**SOURCE DOCUMENT:**
Hotel Metrics, Debt Markets Bounce Back
The hotel sector continues to bounce back from a devastating 2020, according to new reports from STR and JLL Hotels.
STR, Hendersonville, Tenn., said U.S. hotel gross operating profit for July came in at 111 percent of the 2019 comparable. The data firm compares current performance to 2019 rather than to 2020 because the pandemic hit the sector so hard last year.
“It is first important to note that one month or even a few months with higher gross operating profit than 2019 does not mean the industry has recovered,” said Raquel Ortiz, STR Assistant Director of Financial Performance. “The industry is heading into the lower season as summer wraps up, but looking back, we see just how high the surge in leisure demand pushed U.S. profitability in recent months.”
Ortiz said she expects similar or perhaps a bit lower results in the August data, followed by a drop-off in September.
“The July numbers were less impressive when focusing in on just the major markets, which are mostly below 50 percent of 2019 revenue,” Ortiz said. “However, like the rest of the country, those key metro areas are showing margins in line with 2019 because of leaner operations.”
In its annual Global Hotel Investor Sentiment Survey JLL Hotels, Chicago, said investment activity reached $30 billion in first-half 2021, up 66 percent year-over-year and down only 4 percent from first-half 2019 activity. “With 2021 very much a year of two halves, the pace of investment activity is expected to accelerate throughout the second half,” the report said. More than half of the investors surveyed plan a more aggressive investment acquisition strategy as they become more forward-looking, JLL noted.

**LIST OF TASKS:**
- 1) Reproduce the passage of the hotel recovery article that opens with the words containing "Hotel Metrics, Debt" and closes with "hard last year.".
- 2) Continue the article on hotel metrics and debt markets, starting after its final sentence.

**SUPPLIED ENTRIES:**
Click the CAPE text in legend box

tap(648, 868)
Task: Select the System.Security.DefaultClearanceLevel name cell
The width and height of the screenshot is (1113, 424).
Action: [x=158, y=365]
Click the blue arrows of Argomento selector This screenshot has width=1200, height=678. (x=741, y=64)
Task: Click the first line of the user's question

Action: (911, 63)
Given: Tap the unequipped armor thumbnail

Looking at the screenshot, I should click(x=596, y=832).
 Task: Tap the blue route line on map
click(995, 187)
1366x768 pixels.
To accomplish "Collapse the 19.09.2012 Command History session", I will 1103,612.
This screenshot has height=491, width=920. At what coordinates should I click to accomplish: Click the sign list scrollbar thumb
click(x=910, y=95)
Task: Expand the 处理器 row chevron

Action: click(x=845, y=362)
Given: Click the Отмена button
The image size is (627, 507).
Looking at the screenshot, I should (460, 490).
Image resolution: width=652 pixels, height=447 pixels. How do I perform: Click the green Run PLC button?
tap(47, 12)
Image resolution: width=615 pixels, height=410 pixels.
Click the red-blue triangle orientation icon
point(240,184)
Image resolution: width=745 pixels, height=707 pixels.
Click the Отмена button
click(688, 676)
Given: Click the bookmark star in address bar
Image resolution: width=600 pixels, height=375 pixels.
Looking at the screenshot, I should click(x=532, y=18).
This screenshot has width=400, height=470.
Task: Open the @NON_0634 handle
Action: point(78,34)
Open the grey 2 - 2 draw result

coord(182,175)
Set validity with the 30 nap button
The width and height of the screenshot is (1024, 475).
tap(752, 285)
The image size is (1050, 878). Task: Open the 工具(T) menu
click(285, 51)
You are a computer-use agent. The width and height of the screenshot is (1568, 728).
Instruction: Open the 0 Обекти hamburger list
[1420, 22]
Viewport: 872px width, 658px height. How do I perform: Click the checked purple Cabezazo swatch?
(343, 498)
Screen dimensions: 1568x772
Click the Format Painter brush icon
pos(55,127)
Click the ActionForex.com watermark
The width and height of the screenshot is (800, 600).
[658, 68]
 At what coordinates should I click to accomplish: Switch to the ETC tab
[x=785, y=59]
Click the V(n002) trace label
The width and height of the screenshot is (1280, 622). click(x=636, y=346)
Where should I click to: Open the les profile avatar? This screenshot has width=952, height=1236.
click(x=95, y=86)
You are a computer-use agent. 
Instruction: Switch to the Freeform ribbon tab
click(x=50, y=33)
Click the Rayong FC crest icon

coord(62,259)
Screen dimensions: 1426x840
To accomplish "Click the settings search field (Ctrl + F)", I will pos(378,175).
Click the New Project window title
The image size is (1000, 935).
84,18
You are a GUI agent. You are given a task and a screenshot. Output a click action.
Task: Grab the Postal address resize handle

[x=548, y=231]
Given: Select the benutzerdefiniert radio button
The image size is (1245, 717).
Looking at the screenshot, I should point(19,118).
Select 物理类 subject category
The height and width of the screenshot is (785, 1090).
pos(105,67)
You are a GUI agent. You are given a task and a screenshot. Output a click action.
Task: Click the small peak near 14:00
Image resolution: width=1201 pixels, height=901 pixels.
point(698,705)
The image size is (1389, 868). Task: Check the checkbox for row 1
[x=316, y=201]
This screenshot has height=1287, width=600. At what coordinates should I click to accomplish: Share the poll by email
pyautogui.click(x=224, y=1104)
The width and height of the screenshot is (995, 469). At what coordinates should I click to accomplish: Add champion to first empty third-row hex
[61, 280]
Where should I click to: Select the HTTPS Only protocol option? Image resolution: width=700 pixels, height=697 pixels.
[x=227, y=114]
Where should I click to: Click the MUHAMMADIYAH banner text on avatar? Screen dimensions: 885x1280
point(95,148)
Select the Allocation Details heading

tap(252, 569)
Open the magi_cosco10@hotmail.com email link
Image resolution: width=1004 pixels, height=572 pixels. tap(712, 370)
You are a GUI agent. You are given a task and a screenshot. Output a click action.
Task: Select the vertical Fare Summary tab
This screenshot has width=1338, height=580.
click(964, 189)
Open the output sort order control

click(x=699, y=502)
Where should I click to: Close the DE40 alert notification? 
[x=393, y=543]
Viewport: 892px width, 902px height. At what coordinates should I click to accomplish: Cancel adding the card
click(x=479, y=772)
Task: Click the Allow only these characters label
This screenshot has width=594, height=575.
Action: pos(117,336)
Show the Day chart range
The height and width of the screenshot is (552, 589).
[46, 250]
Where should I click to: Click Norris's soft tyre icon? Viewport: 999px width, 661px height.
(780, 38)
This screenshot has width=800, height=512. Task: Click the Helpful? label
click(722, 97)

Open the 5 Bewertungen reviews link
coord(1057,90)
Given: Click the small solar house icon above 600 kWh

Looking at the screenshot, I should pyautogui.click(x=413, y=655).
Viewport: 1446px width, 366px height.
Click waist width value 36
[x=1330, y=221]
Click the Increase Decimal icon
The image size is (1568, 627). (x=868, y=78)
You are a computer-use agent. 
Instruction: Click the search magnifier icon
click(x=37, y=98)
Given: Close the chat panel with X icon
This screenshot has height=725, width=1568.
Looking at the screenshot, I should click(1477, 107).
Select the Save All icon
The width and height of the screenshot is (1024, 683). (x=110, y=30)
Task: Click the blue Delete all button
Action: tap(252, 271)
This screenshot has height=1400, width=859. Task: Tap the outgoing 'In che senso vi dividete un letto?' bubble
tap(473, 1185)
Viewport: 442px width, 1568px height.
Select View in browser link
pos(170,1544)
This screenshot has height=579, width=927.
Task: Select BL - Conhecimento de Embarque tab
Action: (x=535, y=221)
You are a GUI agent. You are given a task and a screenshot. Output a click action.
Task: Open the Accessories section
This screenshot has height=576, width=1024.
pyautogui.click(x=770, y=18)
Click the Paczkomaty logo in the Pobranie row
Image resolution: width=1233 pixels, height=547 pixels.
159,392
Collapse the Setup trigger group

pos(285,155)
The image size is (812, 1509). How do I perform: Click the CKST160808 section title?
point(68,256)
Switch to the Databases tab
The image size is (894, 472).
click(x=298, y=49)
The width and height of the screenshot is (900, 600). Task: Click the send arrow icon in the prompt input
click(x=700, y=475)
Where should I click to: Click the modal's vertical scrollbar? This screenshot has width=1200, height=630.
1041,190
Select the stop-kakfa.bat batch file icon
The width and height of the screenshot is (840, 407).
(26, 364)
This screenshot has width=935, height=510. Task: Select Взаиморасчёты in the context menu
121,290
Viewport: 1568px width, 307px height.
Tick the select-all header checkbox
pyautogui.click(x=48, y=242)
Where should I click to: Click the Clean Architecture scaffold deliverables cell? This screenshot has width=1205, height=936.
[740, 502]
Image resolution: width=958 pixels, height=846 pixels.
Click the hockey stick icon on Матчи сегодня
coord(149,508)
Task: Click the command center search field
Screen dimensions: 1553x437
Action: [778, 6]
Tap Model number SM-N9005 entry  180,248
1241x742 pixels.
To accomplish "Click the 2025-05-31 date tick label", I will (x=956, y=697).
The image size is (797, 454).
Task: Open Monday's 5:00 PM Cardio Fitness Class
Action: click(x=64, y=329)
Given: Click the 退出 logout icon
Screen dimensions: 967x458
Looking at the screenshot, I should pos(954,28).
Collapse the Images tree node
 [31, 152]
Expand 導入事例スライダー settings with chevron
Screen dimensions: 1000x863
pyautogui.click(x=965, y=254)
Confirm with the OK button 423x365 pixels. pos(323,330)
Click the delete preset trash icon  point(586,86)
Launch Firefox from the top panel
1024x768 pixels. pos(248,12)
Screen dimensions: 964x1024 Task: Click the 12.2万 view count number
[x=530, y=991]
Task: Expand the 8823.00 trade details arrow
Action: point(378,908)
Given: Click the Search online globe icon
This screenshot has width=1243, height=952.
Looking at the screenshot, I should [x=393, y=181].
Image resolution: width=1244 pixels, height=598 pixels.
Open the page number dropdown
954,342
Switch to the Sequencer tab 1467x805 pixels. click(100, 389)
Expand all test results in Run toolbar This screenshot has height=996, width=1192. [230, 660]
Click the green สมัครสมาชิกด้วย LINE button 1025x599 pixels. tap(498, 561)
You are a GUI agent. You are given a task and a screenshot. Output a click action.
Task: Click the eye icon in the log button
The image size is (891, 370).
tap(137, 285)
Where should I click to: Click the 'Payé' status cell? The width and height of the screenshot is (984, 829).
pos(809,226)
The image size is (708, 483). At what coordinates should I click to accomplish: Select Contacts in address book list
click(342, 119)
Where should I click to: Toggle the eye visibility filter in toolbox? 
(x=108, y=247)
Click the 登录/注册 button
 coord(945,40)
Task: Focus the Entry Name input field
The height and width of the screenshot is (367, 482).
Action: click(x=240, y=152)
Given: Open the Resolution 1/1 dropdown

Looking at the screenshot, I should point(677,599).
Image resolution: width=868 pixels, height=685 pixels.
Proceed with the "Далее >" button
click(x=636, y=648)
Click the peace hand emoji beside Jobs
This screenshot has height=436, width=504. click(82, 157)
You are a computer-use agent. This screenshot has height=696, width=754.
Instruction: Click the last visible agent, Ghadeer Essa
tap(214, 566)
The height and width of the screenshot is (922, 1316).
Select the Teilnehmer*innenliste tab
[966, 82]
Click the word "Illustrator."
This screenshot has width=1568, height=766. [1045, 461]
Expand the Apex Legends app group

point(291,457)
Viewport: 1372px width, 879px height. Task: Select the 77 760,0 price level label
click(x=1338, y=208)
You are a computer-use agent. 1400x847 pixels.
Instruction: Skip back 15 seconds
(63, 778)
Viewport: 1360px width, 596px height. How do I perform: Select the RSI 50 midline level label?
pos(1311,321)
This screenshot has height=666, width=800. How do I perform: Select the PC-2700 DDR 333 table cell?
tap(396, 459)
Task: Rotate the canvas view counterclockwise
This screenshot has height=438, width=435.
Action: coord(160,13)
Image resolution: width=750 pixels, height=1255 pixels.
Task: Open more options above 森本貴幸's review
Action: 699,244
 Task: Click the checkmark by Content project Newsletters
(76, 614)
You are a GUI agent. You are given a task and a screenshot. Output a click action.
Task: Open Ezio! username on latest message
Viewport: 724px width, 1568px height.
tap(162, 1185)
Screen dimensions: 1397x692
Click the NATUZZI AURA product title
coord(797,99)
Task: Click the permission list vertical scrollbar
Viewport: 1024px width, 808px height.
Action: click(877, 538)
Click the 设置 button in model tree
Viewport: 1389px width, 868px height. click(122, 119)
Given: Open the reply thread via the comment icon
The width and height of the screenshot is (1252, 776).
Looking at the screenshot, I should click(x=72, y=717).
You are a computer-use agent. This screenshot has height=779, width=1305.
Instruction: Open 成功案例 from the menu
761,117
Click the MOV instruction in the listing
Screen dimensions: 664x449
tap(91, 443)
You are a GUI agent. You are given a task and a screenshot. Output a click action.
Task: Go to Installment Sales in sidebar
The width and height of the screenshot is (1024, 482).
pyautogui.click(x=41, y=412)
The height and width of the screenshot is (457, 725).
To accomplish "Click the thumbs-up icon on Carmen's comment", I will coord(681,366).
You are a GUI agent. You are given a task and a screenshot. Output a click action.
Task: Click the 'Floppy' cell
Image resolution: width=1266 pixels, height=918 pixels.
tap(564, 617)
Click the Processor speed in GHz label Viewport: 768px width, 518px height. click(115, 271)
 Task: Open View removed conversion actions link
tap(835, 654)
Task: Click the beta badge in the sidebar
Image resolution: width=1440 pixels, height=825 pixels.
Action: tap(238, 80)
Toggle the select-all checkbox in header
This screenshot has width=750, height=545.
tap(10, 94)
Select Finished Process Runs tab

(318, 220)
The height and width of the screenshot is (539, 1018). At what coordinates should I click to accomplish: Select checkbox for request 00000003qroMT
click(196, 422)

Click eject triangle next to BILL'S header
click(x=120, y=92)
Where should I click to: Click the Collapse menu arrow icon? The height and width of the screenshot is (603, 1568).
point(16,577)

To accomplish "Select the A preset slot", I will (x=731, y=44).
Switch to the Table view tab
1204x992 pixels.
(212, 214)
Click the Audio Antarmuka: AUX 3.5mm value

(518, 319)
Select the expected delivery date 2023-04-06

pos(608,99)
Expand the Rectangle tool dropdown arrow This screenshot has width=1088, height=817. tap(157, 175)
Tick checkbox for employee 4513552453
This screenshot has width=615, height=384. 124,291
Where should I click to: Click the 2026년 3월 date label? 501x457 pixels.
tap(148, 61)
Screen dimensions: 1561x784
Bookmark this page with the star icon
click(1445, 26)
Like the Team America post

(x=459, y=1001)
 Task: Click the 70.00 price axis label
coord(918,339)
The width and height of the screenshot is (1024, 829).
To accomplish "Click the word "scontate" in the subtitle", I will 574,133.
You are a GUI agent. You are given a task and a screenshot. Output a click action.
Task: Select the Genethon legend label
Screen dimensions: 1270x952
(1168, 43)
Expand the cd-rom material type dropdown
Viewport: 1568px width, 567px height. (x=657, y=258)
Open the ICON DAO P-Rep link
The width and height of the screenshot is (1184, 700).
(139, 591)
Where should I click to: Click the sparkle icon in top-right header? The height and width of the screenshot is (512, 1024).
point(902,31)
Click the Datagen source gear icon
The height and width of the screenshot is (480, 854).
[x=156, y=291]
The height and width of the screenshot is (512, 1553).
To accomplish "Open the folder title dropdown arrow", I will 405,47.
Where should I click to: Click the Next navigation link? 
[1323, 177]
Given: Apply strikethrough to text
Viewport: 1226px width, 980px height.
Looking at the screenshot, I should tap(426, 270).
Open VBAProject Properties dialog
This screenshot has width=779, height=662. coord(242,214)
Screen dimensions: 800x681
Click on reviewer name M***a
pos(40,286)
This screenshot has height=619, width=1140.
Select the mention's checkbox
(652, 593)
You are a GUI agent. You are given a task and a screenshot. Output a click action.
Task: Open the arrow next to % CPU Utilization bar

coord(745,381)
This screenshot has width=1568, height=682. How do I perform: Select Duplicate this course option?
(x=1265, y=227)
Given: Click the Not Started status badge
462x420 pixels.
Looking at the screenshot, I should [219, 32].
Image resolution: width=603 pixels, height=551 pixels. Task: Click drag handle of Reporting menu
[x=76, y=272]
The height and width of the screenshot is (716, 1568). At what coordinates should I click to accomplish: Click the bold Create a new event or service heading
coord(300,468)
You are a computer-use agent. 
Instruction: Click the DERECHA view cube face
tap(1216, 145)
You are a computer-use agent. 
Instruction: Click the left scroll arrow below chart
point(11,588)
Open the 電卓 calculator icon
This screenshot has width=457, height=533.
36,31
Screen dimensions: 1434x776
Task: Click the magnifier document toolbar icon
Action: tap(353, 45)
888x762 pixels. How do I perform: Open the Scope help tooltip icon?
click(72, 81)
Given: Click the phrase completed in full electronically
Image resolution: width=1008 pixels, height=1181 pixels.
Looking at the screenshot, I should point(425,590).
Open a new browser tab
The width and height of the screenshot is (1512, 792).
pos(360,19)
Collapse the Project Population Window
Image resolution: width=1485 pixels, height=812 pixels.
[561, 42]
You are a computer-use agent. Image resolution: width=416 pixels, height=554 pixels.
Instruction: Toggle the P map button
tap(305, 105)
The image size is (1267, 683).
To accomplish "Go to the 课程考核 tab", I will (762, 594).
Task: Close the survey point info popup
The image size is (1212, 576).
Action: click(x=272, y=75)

**RESPONSES TO THE TASKS:**
- 1)
Hotel Metrics, Debt Markets Bounce Back
The hotel sector continues to bounce back from a devastating 2020, according to new reports from STR and JLL Hotels.
STR, Hendersonville, Tenn., said U.S. hotel gross operating profit for July came in at 111 percent of the 2019 comparable. The data firm compares current performance to 2019 rather than to 2020 because the pandemic hit the sector so hard last year.

- 2)
With 70 percent of respondents saying they anticipate their property or portfolio revenue per available room to return to 2019 levels within three to four years, investors are keen on operational changes and re-evaluating strategy, JLL said. Investors indicated several key operational focus areas going forward, including profitability improvement measures such as service and amenity offering evaluations and labor optimization, sustainable operation programming and enhanced focus on environmental, social and governance factors.
In a separate report, JLL Hotels said hospitality debt markets were “on an impressive tear” in first-half 2021, with spreads tightening 100 to 200 basis points since January. A bank loan that would have priced in the high 300s or low 400s in January would price in the high 200s or low 300s today, JLL said in its Hotel Debt Market Overview. Similarly, a debt fund deal that would have priced in the low to mid 500s in January would price in the low to mid-300s today.
“Additionally, we’ve seen financing transaction volume accelerate exponentially since that start of the year,” JLL said. “Based on the amount of available liquidity and improving fundamentals, we expect this strong pace to continue through the balance of the year.”